# Wanted Road/Racing Bike



## cah1234 (4 Jun 2012)

Hello, I am new to cycling and am looking for a road/racing bike for under £100. If you have one please let me know. Many thanks


----------



## defy-one (4 Jun 2012)

I'm looking for a ferrari - if anyone has a 2009 version for a grand - pls let me know! Lol


Sent by iPhone using Tapatalk


----------



## defy-one (4 Jun 2012)

100 pounds won't get you much mate


Sent by iPhone using Tapatalk


----------



## cah1234 (4 Jun 2012)

As i said, i am just starting out so dont want to spend much as i may find after a short period of time that its not for me.
If its not possible to get an old cheap one for £100, how much would i need to spend?


----------



## defy-one (4 Jun 2012)

I was only playing mate - glad you didn't take offence :-)

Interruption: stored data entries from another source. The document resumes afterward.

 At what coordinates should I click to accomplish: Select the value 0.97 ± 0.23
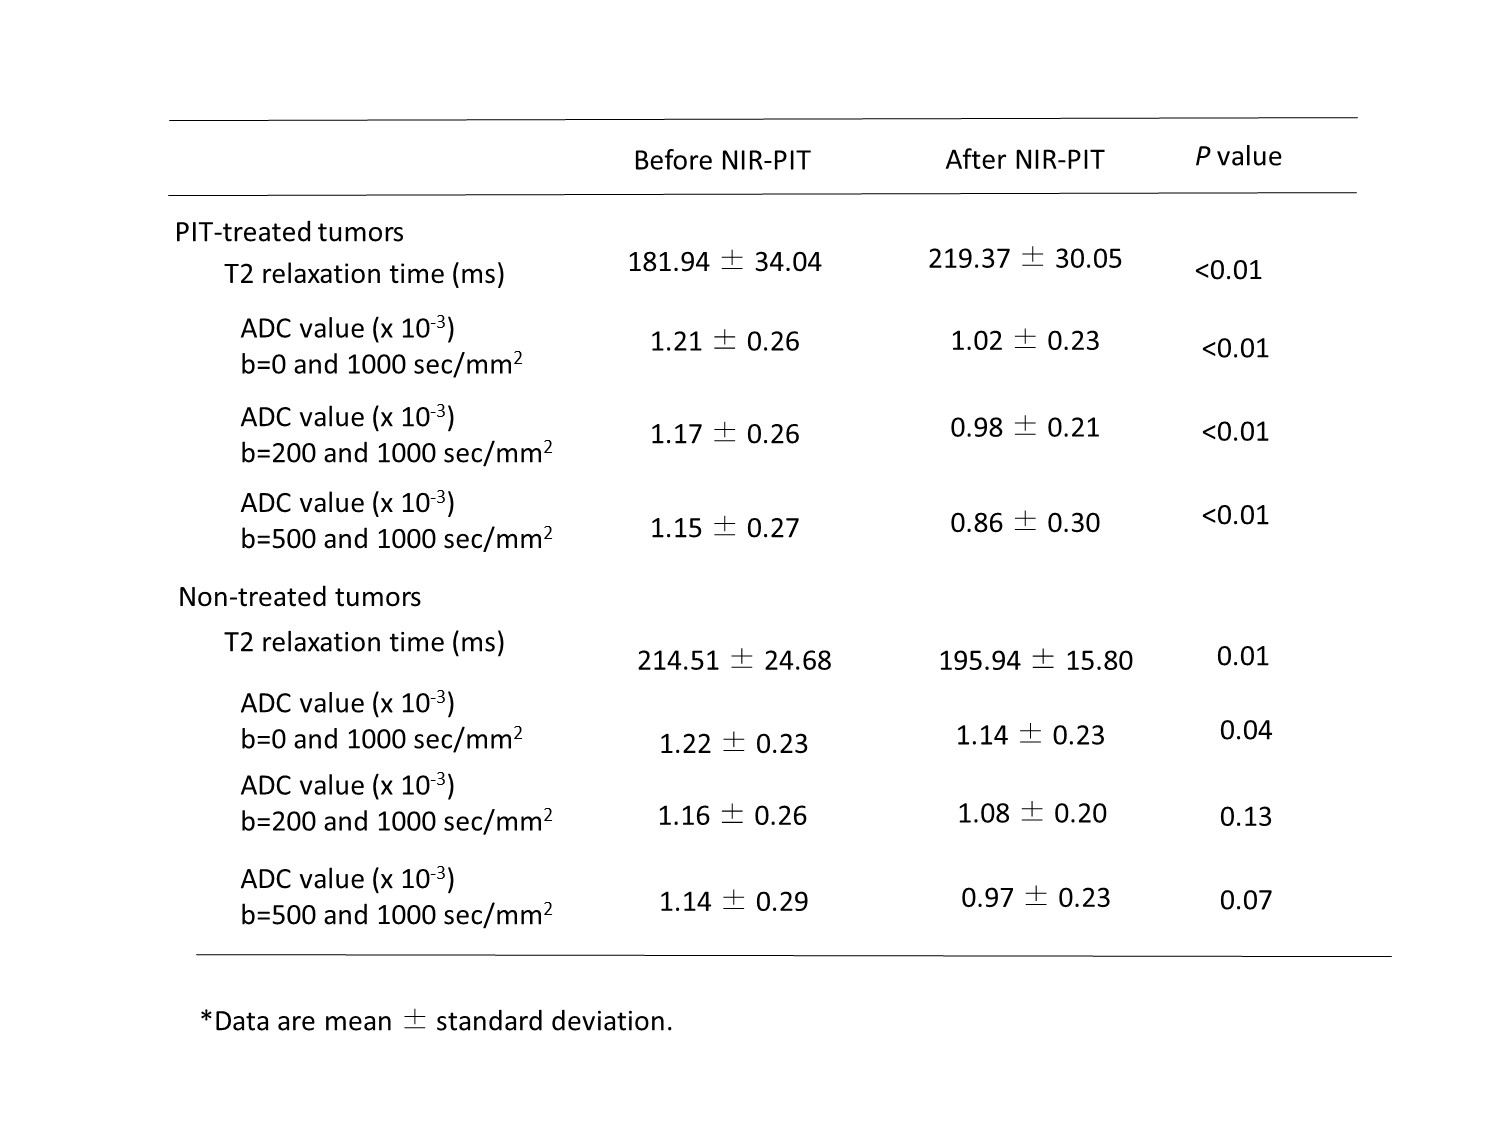[1035, 898]
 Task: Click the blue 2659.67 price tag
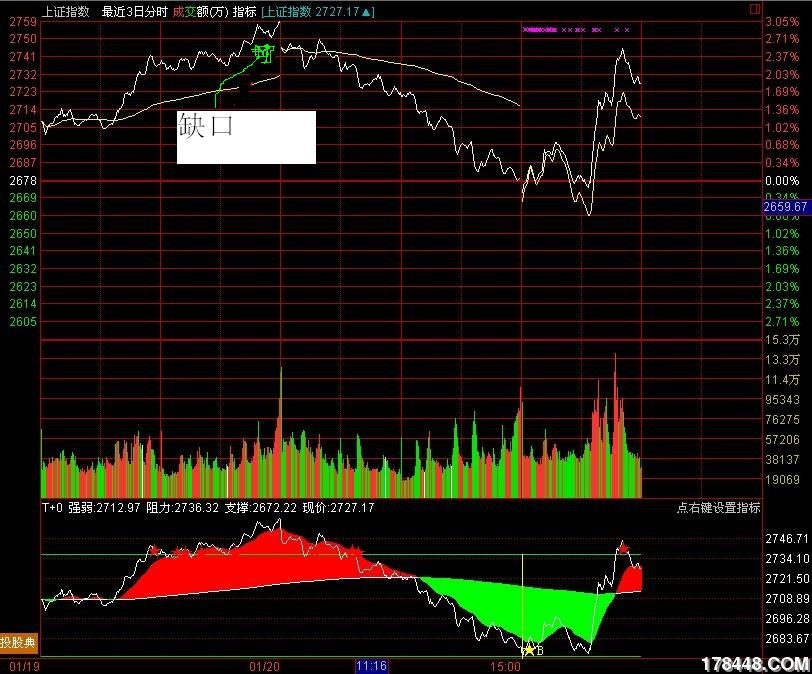click(x=784, y=206)
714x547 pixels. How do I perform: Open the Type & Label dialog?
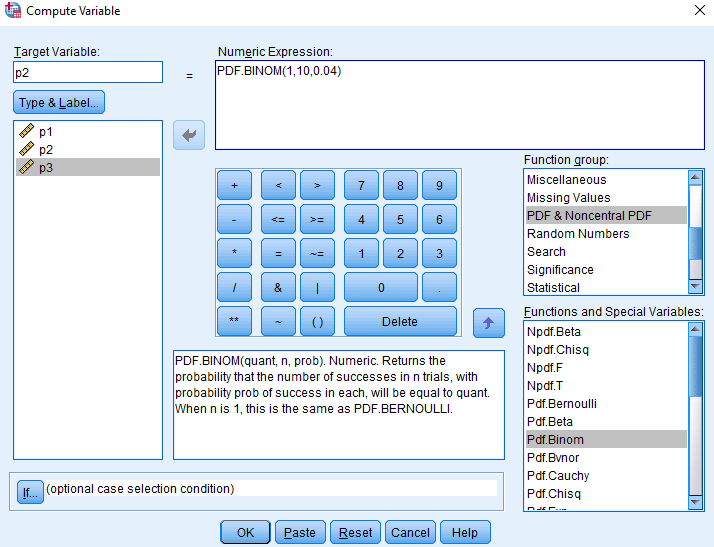point(59,103)
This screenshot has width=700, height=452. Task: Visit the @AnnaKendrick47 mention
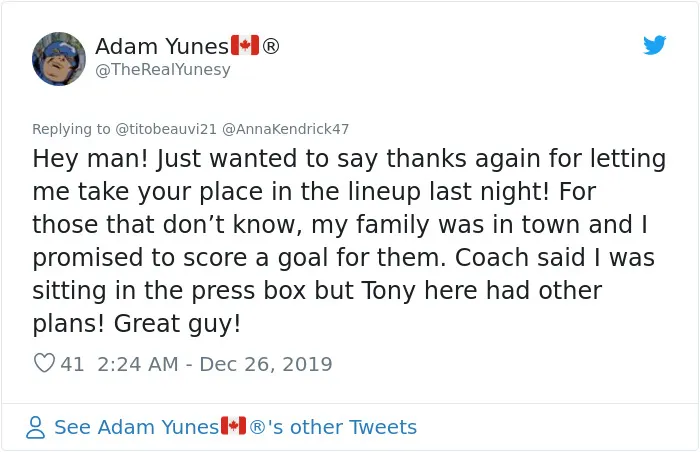[285, 129]
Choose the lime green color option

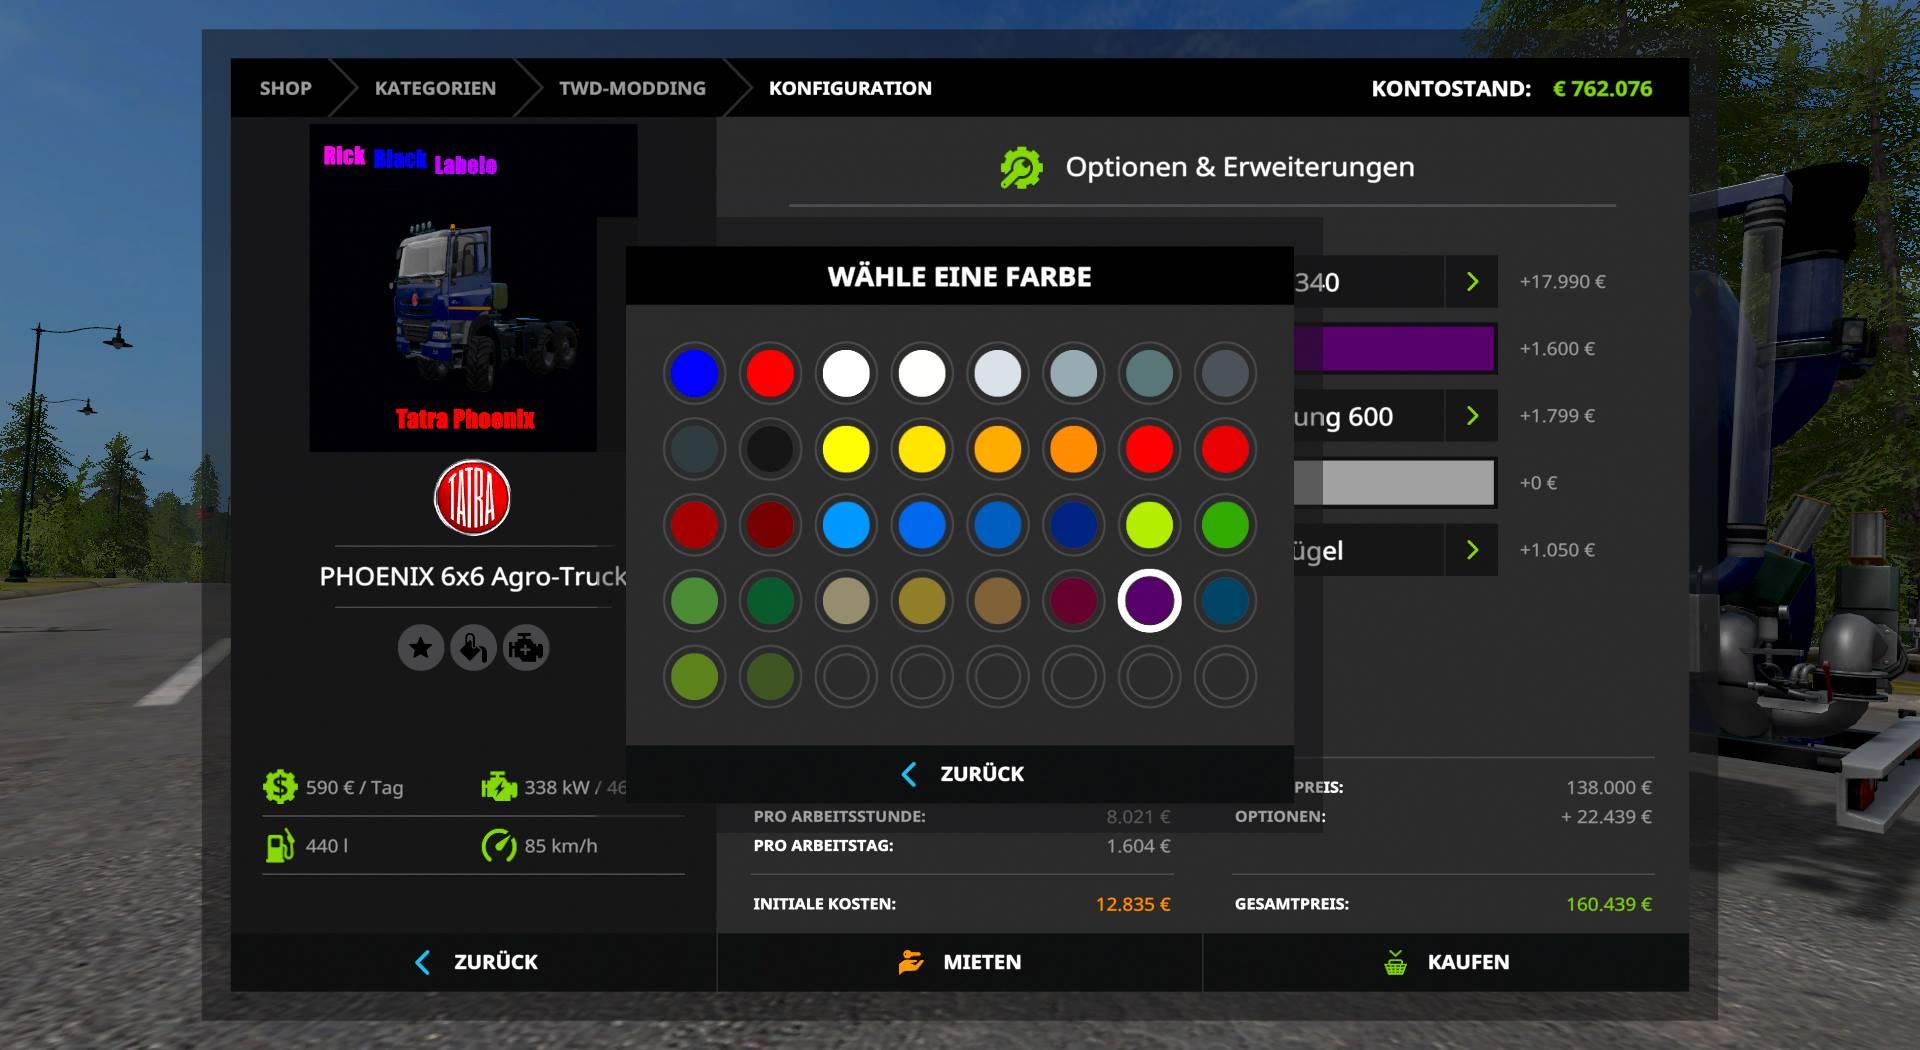pyautogui.click(x=1149, y=525)
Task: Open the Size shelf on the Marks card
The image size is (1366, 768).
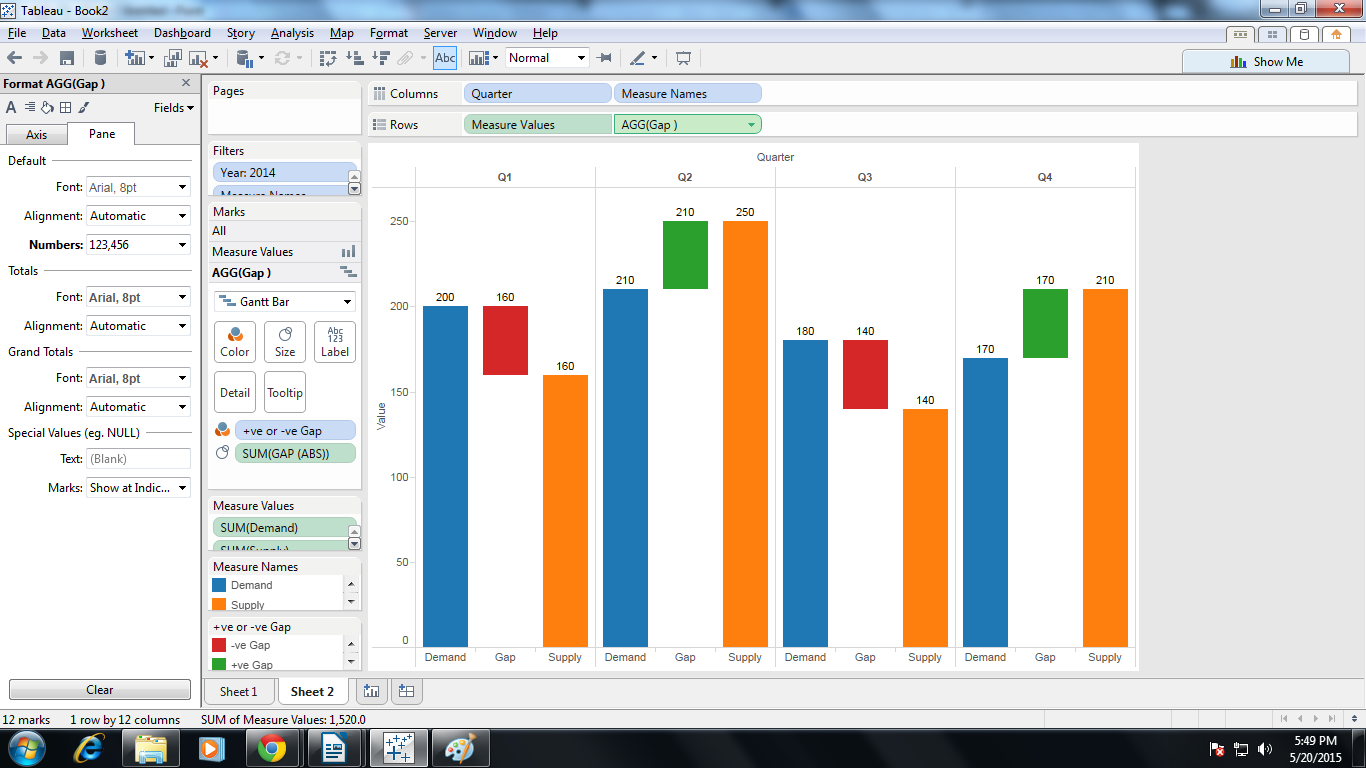Action: tap(284, 342)
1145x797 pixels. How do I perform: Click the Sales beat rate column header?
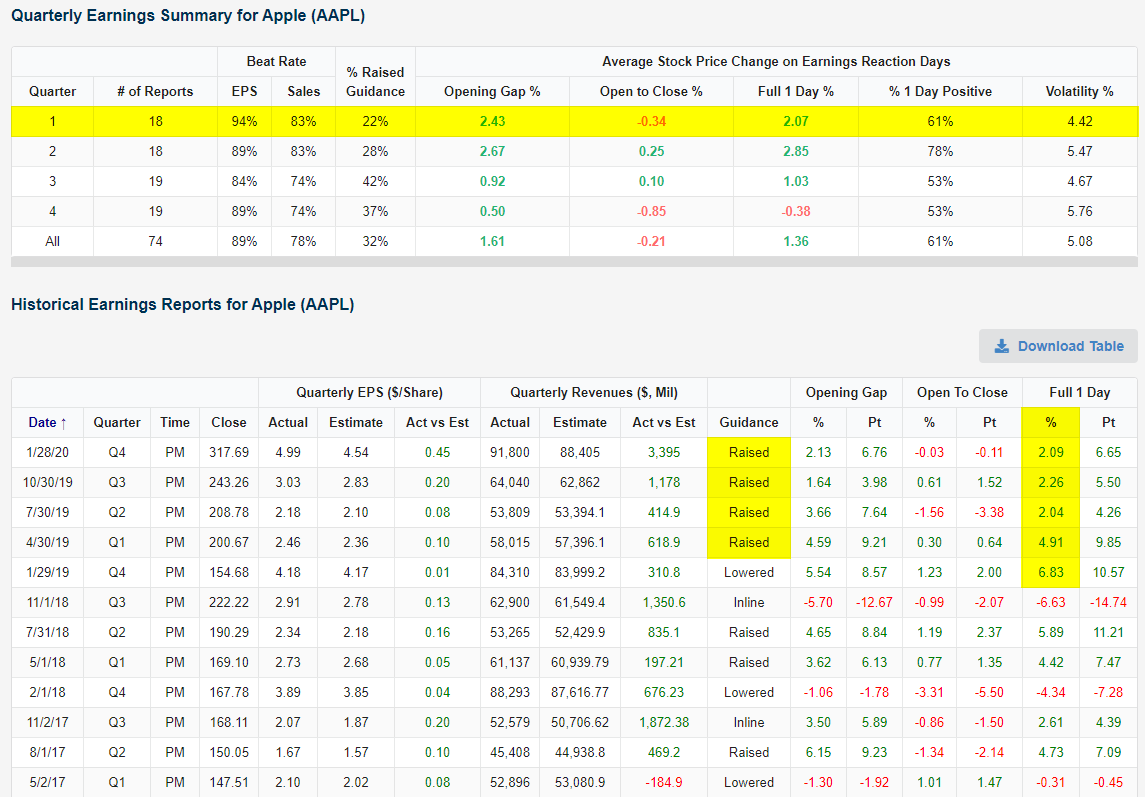tap(304, 91)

I would keep a look out on here and ebay, £100 is going to be a tight budget, but possible as long as your expectations are not set too high

Goodluck!

Sent from my GT-I9100


----------



## Scilly Suffolk (5 Jun 2012)

cah1234 said:


> Hello, I am new to cycling and am looking for a road/racing bike for under £100. If you have one please let me know. Many thanks


Hello! Welcome to the forum and welcome to cycling.

It's a good idea not to spend a lot of money, if you don't know if cycling will be for you. However, you need to be aware of the restrictions that your budget will impose on you.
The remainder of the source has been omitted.